= TESTO DA LEGGERE =
╔══

Scambia l'amico per un cinghiale: 70enne ucciso con una fucilata
Si sarebbe tratto di un incidente di caccia la morte di Giuseppe Lambiase, 70 anni, cacciatore ed ex consigliere comunale di Castelnuovo Cilento, in provincia di Salerno. L’uomo sarebbe stato scambiato per un cinghiale e colpito alle spalle, riporta il Corriere della Sera. I carabinieri che conducono le indagini stanno, però, ancora valutando una serie di circostanze per definire l’episodio. Il colonnello Sante Picchi, comandante la compagnia di Vallo della Lucania, ammette che si è trattato di un incidente, ma lascia aperte anche altre strade. L’uomo che avrebbe esploso la fucilata è stato individuato e interrogato. Così come tutti gli amici della vittima che domenica pomeriggio hanno preso parte alla battuta di caccia, in località Montisani di Vallo.
Si sarebbe trattato quindi di un incidente, anche se dalla ricostruzione fatta dai familiari della vittima, sembrerebbe che Lambiase domenica pomeriggio non avrebbe dovuto far parte della comitiva di caccia. Secondo i familiari, infatti, la vittima sarebbe uscita di casa per andare a fare una partita a carte al bar del paese, con gli amici. Non aveva gli indumenti adatti per andare a caccia, ma l’uomo si sarebbe fatto convincere per partecipare alla battuta. La caccia al cinghiale è particolare, in quanto si fa in gruppo e, soprattutto, per snidare l’animale ci si mette in cerchio, per non lasciargli scampo nel momento in cui i cani riescono a stanare la bestia. Forse un movimento strambo di Lambiase ha fatto credere all’amico che potesse trattarsi del cinghiale e ha fatto fuoco.
I soccorsi sono arrivati immediatamente: il cacciatore, però, è morto subito dopo il suo arrivo in ospedale. Giuseppe Lambiase era una persona molto benvoluta in paese. «La comunità di Castelnuovo Cilento vive in queste ore un lutto profondo ed immenso per la tragica perdita di Giuseppe, uomo perbene, umile, generoso, impegnato nel sociale», ha detto il sindaco Eros Lamaida. «Per Castelnuovo Cilento, è una grande perdita».

╚══

Voci salvate:
╔══

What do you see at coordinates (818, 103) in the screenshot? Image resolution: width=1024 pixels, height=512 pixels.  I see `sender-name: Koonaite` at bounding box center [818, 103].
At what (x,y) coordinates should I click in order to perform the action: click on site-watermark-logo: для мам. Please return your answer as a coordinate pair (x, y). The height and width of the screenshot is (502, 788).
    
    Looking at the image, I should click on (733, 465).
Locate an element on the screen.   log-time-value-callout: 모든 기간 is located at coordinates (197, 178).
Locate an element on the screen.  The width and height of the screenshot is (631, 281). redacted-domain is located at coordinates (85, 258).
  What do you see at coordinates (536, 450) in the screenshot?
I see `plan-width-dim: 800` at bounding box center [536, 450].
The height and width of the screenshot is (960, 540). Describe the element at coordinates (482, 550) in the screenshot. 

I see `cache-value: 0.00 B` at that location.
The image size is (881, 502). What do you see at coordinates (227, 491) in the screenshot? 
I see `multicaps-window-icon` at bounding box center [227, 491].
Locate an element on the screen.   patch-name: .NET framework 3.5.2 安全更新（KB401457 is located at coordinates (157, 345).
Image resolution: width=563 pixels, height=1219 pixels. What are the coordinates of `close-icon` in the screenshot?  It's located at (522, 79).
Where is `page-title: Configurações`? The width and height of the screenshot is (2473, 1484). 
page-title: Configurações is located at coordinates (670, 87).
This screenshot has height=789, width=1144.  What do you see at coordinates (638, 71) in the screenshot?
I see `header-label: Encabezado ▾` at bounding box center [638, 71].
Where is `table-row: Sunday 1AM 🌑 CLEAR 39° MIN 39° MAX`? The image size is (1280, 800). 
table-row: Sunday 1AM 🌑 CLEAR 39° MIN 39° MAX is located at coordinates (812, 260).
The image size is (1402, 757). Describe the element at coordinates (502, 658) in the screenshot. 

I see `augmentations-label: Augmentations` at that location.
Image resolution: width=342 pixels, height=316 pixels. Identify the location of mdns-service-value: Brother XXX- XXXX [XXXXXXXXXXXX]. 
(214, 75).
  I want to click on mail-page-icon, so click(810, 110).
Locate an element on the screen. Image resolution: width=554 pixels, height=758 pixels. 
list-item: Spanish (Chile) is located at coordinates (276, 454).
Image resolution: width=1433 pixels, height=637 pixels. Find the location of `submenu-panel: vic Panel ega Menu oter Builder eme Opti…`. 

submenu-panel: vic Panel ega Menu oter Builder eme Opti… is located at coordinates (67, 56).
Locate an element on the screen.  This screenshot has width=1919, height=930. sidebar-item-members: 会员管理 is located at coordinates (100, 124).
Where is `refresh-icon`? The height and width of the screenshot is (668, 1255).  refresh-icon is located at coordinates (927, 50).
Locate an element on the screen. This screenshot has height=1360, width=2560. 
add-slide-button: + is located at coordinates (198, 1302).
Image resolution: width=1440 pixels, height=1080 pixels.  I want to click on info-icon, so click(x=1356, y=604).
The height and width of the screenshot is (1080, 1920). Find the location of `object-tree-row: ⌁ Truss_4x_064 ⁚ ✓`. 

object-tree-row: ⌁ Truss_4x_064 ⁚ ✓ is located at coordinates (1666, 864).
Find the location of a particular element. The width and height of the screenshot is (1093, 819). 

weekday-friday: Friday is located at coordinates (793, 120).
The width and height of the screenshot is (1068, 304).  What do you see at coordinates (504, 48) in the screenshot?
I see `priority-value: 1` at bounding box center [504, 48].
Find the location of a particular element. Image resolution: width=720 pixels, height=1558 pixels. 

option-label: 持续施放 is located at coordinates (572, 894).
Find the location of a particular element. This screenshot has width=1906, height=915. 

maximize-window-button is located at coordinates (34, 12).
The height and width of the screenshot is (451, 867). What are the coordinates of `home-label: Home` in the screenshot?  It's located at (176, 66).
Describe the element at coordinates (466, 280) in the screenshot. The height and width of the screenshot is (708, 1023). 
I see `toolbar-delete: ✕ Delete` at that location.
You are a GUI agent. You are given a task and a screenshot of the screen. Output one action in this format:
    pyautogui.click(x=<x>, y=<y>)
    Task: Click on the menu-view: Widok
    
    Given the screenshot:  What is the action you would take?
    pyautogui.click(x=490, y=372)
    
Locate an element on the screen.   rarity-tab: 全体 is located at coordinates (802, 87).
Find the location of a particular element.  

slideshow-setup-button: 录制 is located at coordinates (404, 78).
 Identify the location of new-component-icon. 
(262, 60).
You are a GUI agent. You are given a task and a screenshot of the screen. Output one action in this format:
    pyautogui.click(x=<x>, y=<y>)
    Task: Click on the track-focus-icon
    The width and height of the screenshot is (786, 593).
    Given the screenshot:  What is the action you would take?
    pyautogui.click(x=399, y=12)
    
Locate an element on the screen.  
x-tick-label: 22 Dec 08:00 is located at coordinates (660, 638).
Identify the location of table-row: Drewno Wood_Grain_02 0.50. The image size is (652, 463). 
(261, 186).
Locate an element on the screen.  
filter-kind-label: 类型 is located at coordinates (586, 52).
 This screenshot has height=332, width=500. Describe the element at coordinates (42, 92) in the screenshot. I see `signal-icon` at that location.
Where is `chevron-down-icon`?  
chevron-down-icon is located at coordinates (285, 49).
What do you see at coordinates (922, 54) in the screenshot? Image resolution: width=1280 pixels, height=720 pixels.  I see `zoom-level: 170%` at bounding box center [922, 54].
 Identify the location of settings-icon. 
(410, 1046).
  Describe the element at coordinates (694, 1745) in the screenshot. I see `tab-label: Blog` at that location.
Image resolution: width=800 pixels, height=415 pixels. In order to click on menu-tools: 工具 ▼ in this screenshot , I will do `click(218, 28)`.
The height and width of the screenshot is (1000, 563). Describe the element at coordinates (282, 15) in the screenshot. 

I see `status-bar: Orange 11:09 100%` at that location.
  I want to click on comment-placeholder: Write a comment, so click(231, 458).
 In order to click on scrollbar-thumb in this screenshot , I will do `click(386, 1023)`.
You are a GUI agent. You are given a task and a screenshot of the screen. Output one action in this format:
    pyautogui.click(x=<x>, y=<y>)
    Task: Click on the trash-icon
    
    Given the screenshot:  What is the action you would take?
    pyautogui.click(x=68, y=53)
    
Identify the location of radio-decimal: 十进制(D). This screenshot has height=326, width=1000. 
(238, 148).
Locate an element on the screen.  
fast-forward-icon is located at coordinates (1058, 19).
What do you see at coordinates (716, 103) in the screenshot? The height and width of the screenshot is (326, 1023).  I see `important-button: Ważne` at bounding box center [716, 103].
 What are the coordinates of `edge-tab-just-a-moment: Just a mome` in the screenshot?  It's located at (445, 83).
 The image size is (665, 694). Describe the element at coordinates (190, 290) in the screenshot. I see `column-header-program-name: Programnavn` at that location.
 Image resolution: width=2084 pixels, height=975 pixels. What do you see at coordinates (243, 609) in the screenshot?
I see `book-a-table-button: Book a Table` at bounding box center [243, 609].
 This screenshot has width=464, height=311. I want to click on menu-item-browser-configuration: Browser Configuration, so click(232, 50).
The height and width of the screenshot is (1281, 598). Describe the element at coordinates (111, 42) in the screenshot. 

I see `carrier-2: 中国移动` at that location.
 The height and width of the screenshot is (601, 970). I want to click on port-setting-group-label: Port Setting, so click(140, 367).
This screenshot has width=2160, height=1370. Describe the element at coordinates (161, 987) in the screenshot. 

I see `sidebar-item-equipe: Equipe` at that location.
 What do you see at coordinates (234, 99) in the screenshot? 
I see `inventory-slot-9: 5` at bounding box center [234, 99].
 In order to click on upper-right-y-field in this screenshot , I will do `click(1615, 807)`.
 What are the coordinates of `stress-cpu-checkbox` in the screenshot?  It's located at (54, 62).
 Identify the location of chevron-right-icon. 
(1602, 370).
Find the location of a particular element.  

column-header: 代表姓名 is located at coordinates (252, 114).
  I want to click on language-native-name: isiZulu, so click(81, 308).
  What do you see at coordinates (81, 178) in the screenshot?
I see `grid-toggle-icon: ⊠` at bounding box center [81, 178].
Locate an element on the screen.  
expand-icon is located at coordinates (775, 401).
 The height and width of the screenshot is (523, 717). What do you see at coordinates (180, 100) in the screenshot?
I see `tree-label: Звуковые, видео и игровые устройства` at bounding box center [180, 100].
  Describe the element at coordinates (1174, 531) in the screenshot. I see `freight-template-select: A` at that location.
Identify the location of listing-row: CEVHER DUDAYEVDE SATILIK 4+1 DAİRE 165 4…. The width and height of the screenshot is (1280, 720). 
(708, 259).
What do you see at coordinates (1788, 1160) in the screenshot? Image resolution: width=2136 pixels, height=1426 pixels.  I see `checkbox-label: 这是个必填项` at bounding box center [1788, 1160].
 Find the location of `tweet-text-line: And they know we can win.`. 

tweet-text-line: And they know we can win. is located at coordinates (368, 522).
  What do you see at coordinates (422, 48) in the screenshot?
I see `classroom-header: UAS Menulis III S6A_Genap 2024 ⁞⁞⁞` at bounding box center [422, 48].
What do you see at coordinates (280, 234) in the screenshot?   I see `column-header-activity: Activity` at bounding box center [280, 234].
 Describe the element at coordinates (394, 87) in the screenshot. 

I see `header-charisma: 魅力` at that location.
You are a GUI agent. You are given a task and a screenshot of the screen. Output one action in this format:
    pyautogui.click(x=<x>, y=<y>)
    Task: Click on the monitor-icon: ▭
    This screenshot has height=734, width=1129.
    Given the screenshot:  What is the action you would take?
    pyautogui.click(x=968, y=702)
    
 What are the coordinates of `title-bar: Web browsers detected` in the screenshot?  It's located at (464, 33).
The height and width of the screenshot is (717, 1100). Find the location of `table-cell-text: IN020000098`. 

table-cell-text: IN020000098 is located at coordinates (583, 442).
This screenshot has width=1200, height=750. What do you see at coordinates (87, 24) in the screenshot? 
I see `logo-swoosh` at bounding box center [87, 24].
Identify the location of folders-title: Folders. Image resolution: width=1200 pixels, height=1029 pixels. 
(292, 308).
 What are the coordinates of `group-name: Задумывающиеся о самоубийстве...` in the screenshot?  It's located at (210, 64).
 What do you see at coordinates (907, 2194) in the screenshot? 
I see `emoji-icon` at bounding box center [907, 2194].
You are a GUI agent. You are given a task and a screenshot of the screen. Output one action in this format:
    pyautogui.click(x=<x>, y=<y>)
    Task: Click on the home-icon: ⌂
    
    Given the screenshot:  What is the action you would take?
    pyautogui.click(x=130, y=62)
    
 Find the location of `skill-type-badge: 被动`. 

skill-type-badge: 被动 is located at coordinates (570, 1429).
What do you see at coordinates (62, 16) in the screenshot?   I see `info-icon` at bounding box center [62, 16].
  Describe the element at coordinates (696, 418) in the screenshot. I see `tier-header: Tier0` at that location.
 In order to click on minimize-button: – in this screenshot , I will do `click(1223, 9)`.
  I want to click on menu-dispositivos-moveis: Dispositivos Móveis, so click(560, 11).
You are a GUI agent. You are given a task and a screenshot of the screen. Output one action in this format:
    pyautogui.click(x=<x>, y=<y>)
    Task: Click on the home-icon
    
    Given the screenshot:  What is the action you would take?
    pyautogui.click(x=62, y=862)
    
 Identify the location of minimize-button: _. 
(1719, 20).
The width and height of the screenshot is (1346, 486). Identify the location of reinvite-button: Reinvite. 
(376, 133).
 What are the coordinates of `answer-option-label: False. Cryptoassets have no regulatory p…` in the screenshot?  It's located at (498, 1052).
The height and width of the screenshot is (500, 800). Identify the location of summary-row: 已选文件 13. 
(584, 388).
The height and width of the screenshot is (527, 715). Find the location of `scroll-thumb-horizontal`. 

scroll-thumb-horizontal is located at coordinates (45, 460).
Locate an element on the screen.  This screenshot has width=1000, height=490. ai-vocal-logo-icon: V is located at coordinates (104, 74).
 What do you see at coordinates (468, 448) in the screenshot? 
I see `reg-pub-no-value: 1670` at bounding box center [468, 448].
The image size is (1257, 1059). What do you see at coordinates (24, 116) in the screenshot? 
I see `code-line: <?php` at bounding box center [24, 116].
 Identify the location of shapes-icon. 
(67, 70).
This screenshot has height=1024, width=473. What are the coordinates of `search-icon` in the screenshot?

╚══

= CONSEGNA 1 =
Per ciascuna affermazione, indica con sì o no se concorda con l'articolo sull'incidente di caccia e cita le parole del testo che lo decidono. (a) Lambiase era un ex consigliere comunale di Castelnuovo Cilento. (b) Secondo i familiari, Lambiase era uscito di casa per andare a caccia. (c) Lambiase è morto prima di arrivare in ospedale.
= CONSEGNA 2 =
Modifica il tratto dell'articolo sull'incidente di caccia da "Si sarebbe trattato" fino a "ha fatto fuoco.", mettendo "capriolo" al posto di "cinghiale".
Le righe qui raccolte non servono.

= RISULTATO 1 =
(a) Sì: "cacciatore ed ex consigliere comunale di Castelnuovo Cilento".
(b) No: "la vittima sarebbe uscita di casa per andare a fare una partita a carte al bar del paese".
(c) No: "è morto subito dopo il suo arrivo in ospedale".

= RISULTATO 2 =
Si sarebbe trattato quindi di un incidente, anche se dalla ricostruzione fatta dai familiari della vittima, sembrerebbe che Lambiase domenica pomeriggio non avrebbe dovuto far parte della comitiva di caccia. Secondo i familiari, infatti, la vittima sarebbe uscita di casa per andare a fare una partita a carte al bar del paese, con gli amici. Non aveva gli indumenti adatti per andare a caccia, ma l’uomo si sarebbe fatto convincere per partecipare alla battuta. La caccia al capriolo è particolare, in quanto si fa in gruppo e, soprattutto, per snidare l’animale ci si mette in cerchio, per non lasciargli scampo nel momento in cui i cani riescono a stanare la bestia. Forse un movimento strambo di Lambiase ha fatto credere all’amico che potesse trattarsi del capriolo e ha fatto fuoco.